EXTRAIT DU TEXTE =
Un convoi de 1300 musulmans a quitté dimanche le quartier de PK12 à Bangui, dans lequel ils se terraient depuis plusieurs mois dans la crainte des milices anti-balaka. Ce déplacement massif a fait débat au sein du gouvernement.
L'exode des musulmans centrafricains se poursuit. Dimanche 27 avril, quelque 1 300 d'entre eux qui se terraient en périphérie de Bangui, fréquemment attaqués par des milices à majorité chrétienne, sont enfin partis dans un imposant convoi à destination du nord de la Centrafrique.
La mise en route, attendue depuis des semaines, s'est faite finalement sans heurts. Dix-huit camions chargés à plein se sont mis en branle vers 12h00 locales (13h à Paris). "Ils ont pris vraiment tout ce qu’ils pouvaient : des frigos, des sacs, des lits qu’ils ont pu démonter", explique Tatiana Mossot, à Bangui pour FRANCE 24.

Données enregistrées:
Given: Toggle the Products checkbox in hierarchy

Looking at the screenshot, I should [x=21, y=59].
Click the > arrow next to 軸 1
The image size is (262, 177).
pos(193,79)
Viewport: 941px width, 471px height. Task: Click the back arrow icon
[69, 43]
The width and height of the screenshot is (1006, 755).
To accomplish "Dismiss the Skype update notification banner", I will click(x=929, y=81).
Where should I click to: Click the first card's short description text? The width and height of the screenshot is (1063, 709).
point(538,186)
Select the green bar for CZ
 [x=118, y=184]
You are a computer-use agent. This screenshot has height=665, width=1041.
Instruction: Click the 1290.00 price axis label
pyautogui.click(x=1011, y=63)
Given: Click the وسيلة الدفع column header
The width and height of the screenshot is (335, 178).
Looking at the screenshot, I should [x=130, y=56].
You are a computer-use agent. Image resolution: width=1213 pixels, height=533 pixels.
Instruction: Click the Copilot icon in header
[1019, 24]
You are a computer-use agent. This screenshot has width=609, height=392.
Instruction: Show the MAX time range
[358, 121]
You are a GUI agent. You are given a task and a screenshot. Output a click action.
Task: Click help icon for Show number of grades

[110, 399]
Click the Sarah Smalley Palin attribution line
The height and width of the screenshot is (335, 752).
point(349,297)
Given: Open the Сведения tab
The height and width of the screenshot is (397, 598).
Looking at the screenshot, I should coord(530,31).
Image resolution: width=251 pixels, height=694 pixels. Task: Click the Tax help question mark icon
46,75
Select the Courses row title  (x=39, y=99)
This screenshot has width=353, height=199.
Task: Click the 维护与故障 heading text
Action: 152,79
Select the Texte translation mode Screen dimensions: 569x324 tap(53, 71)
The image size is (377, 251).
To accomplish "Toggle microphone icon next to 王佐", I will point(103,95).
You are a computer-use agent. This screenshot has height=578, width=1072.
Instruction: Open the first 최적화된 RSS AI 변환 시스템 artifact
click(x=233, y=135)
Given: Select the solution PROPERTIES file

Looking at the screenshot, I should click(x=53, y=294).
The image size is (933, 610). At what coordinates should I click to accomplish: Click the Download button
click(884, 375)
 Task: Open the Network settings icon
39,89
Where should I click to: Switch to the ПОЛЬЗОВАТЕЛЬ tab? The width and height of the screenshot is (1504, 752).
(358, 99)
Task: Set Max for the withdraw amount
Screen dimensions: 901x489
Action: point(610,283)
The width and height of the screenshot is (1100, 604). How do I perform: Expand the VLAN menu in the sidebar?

VOS TÂCHES =
1. Dans l'extrait sur le convoi de Bangui, quels objets emportés par les partants sont cités dans les propos rapportés de Tatiana Mossot ? Énumérez-les tous.
2. Renvoyez le passage de l'extrait sur le convoi de Bangui compris entre « Un convoi de » et « sein du gouvernement. », bornes incluses.
Les lignes constituent un ensemble indépendant de l'extrait.

RÉSULTATS PAR TÂCHE =
1.
- des frigos
- des sacs
- des lits

2.
Un convoi de 1300 musulmans a quitté dimanche le quartier de PK12 à Bangui, dans lequel ils se terraient depuis plusieurs mois dans la crainte des milices anti-balaka. Ce déplacement massif a fait débat au sein du gouvernement.